MESİAD Başkanı Hasan Engin, “Giresun’da yaşanan sel felaketi Mersin’e ders olmalıdır. Coğrafyamızın atardamarı, doğal aktarma kanalları konumundaki dereler ve tüm akarsu yataklarımız, felaketlere uygun hale getirilmelidir. Yeni yapılacak imar planlarında devletimiz ve yerel yönetimlerimiz, bu doğal tahliye kanalları (dereler) için dere kıyı kenar çizgisi uygulamalıdır” dedi.
Mersin Sanayici ve İş İnsanları Derneği (MESİAD) Yönetim Kurulu Başkanı Hasan Engin, Giresun’da 7 kişinin hayatını kaybettiği, 9 kişinin kaybolduğu sel nedeniyle yaptığı açıklamada yaşanan olaydan dolayı üzgün olduklarını belirtti.
Giresun’da yaşanan sel felaketinin Mersin’e ders olması gerektiğini aktaran Başkan Engin, “Kapanan dere yataklarının nasıl felaketlere sebebiyet verdiğini son olarak maalesef can kayıplarının yaşandığı Giresun’da gördük. Mersin jeolojik yapısı nedeniyle sürekli risk altındadır. Daha önceki çağrılarımızda da belirttiğimiz gibi; coğrafyalarımızın atardamarı doğal aktarma kanalları konumundaki dereler ve tüm akarsu yataklarımız, felaketlere uygun hale getirilmelidir. Yeni yapılacak imar planlarında devletimiz ve yerel yönetimlerimiz, doğal tahliye kanalları (dereler) için dere kıyı kenar çizgisi uygulamalıdır” dedi.
“DERELER, DRENAJLAR VE YAĞMUR SUYU TAHLİYESİ İLE İLGİLİ TEKNİK BİRİMLER KURULMALIDIR”

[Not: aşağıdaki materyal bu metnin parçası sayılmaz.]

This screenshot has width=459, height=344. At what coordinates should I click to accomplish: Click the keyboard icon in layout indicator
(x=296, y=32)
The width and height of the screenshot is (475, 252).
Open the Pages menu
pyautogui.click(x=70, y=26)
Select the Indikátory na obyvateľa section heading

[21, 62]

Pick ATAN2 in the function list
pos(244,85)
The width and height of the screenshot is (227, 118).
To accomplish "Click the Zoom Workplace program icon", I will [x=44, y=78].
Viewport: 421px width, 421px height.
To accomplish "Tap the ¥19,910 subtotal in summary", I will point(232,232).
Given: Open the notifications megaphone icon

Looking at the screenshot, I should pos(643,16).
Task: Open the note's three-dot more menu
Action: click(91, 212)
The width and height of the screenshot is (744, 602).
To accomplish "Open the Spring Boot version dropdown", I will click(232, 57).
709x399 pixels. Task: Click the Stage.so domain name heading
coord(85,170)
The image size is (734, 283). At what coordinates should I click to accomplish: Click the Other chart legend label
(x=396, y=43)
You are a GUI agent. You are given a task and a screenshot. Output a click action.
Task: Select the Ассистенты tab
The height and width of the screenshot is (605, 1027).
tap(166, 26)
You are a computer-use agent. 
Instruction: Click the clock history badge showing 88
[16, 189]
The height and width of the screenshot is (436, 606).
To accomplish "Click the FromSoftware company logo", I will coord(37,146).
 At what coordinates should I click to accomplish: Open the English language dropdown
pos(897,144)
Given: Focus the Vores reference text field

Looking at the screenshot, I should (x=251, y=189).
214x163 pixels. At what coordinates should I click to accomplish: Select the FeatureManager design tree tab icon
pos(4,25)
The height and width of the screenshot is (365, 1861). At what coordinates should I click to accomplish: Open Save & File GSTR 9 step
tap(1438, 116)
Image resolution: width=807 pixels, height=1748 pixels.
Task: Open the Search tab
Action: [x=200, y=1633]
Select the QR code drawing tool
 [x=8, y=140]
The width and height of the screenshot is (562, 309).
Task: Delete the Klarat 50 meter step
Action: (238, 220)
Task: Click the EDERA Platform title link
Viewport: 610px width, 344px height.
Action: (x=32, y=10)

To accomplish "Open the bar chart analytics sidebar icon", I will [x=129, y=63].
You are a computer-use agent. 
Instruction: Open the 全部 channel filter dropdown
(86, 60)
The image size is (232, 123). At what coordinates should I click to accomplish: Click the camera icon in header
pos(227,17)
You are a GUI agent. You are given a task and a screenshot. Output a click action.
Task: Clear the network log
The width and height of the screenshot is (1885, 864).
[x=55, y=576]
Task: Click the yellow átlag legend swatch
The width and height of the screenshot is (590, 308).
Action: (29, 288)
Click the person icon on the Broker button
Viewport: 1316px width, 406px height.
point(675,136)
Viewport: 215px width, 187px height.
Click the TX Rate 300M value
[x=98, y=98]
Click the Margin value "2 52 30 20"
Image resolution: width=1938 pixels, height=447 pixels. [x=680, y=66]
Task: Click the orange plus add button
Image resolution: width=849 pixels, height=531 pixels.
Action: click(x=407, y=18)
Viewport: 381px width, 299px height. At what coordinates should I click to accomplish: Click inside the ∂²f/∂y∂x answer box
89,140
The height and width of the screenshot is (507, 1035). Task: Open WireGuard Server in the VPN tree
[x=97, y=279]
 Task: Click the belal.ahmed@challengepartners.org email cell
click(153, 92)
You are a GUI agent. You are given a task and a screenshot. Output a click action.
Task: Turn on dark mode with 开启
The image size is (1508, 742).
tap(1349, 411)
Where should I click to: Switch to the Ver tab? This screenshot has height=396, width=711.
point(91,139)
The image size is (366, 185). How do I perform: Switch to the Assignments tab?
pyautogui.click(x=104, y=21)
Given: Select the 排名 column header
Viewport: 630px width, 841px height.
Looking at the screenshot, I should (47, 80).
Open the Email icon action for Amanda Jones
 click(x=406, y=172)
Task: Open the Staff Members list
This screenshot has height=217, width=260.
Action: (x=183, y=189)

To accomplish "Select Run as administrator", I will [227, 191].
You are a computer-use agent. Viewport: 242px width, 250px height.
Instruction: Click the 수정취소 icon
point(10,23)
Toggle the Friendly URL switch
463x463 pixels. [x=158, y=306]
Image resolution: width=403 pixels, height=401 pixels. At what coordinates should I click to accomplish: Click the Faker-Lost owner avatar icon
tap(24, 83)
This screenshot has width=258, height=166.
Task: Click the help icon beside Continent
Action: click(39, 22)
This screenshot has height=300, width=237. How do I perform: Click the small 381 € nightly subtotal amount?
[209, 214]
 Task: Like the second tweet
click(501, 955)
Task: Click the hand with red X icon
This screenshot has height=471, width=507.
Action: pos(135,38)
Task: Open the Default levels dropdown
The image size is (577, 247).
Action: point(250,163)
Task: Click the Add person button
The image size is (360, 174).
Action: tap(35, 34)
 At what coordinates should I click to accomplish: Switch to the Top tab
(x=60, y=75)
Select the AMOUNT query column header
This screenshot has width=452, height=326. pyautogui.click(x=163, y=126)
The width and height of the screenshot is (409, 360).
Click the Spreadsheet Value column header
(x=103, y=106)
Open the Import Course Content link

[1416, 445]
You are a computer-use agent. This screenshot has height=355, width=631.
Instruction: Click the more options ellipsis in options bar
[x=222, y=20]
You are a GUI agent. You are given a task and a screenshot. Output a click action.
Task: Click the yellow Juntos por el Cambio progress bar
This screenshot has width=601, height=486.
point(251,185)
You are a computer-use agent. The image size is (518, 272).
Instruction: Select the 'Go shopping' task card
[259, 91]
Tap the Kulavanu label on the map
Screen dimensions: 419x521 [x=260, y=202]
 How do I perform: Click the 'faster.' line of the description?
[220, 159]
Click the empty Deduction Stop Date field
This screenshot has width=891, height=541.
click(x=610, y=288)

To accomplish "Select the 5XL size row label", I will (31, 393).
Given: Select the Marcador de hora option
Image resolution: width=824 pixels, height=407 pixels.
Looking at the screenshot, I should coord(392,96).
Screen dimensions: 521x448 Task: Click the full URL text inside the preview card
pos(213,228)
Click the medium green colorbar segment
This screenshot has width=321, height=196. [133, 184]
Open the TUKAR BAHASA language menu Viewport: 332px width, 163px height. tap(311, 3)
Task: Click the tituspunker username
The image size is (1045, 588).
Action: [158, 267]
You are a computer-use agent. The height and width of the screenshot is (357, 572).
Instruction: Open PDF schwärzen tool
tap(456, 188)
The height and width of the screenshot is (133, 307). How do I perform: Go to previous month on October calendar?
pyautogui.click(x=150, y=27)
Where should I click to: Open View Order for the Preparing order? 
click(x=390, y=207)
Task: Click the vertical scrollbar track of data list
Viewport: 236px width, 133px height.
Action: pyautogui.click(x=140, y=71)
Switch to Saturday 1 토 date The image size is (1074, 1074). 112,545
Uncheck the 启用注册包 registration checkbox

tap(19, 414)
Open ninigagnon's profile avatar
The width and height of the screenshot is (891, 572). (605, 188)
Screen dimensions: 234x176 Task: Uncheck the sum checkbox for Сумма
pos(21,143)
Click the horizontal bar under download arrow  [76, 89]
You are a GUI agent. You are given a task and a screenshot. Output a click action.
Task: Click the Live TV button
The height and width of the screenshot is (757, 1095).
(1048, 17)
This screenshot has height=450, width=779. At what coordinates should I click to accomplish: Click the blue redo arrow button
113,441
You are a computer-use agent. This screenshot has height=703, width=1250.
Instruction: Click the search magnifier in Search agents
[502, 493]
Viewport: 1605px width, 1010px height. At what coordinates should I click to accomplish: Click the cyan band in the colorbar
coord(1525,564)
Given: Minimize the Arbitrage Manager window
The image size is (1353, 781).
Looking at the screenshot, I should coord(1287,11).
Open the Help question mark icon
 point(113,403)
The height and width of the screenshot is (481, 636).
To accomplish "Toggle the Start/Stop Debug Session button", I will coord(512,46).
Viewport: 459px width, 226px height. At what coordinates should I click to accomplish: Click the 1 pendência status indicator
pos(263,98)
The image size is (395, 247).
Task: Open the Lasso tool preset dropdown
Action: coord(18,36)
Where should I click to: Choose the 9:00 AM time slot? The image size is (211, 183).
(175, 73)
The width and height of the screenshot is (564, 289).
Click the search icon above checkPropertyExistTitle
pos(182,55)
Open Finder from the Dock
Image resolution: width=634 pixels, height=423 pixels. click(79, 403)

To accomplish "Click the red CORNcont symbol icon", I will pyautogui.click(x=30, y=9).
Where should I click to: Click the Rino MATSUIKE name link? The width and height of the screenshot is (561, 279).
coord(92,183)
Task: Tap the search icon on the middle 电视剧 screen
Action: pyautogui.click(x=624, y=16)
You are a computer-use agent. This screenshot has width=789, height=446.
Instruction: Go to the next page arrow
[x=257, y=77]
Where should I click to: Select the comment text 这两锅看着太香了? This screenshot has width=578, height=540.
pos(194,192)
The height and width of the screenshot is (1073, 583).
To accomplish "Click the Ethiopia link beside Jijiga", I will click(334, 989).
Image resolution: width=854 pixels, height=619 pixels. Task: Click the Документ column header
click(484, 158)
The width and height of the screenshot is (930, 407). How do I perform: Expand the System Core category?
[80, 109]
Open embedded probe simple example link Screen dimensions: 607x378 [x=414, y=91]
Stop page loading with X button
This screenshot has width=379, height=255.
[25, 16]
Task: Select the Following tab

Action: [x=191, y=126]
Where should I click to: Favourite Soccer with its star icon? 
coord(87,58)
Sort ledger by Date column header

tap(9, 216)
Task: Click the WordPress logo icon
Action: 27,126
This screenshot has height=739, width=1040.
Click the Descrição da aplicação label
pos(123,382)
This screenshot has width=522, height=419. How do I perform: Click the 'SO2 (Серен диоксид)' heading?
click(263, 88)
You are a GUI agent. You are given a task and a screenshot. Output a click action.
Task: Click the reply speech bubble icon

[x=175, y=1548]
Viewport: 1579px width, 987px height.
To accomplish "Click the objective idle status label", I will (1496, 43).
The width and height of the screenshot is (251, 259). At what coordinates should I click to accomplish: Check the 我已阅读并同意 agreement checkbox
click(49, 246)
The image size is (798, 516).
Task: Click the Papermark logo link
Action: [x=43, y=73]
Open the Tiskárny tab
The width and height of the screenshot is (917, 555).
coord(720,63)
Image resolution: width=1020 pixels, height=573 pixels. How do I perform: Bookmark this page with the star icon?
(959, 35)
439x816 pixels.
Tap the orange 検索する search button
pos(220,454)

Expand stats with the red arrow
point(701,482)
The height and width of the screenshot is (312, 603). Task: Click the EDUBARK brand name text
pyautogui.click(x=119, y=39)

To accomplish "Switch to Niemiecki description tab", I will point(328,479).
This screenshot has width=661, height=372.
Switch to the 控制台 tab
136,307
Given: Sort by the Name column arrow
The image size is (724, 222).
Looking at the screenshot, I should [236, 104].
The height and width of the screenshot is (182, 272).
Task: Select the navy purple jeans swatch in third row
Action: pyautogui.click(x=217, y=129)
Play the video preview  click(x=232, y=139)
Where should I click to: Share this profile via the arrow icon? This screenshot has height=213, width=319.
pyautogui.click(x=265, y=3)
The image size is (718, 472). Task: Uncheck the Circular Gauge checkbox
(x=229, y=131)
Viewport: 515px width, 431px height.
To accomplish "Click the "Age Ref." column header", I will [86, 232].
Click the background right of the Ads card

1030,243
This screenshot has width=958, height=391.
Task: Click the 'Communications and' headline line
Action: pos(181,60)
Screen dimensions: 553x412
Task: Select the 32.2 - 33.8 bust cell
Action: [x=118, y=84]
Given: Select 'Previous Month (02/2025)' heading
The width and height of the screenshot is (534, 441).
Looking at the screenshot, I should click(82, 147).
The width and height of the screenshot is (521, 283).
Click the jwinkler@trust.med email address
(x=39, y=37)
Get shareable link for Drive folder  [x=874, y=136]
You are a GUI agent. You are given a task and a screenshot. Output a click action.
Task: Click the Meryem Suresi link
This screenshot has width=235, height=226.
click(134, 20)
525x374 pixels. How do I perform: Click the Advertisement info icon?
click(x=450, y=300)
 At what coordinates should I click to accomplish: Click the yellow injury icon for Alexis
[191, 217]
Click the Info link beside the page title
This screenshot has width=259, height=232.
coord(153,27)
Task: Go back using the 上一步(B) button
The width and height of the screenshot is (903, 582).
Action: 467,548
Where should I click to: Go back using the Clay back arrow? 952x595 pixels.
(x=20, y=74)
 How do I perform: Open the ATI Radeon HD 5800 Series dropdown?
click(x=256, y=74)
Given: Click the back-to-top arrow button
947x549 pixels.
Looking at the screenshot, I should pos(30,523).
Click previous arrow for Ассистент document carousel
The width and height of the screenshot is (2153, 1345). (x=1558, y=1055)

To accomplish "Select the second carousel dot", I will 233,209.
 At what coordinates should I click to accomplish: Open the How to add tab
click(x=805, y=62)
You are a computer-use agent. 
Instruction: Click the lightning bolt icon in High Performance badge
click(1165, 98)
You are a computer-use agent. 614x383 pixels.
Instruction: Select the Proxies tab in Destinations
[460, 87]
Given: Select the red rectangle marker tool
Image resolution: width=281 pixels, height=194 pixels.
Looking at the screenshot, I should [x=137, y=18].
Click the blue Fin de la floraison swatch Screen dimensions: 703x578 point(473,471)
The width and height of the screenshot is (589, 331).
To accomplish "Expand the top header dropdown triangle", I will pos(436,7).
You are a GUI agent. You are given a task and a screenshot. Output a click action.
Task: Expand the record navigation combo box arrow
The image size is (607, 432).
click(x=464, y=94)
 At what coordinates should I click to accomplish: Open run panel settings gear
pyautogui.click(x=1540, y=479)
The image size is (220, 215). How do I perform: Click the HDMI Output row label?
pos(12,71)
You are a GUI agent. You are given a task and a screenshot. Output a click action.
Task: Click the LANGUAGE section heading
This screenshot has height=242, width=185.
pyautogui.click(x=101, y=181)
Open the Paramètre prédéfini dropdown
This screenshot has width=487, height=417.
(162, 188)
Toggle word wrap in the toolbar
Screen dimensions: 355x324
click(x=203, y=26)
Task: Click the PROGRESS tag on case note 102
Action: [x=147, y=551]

Kışa girmeden olası sel ve taşkınlara hazırlık yapmanın önemine değinen Başkan Engin, “Kış mevsimi gelmeden yağmur suyu drenaj kanalları temizlenmeli, bulvarlardaki bütün yağmur suyu giderleri bakımdan geçirilerek, tahliye yollarının sorunsuz olması sağlanmalıdır. Belediyelerde dereler, drenajlar ve yağmur suyu tahliyesi ile ilgili teknik birimler kurulmalıdır. Mersin’de 2001 ile 2016 yılında can ve mal kayıplarına sebebiyet veren bir sel felaketi yaşandı. Özelikle 2001 yılında yaşanan sel felaketi oldukça kötüydü. Dere yataklarında yapılaşmaya izin verilmesinin sonucu her sene sel ve taşkınlar yaşanmaktadır. Mersin’de dağlardan gelen suyu denize ulaştıran 28 dere var. Müftü Deresi ve birkaç dere daha hariç diğer tüm dereler kapatılmış durumda. Derelerin imara açılmaması gerekiyor. İmara açılan dere yatakları ile ilgili ise çalışmalar yapılması kentimizi felaketlere karşı daha dirençli ve hazırlıklı kılacaktır” ifadelerini kullandı.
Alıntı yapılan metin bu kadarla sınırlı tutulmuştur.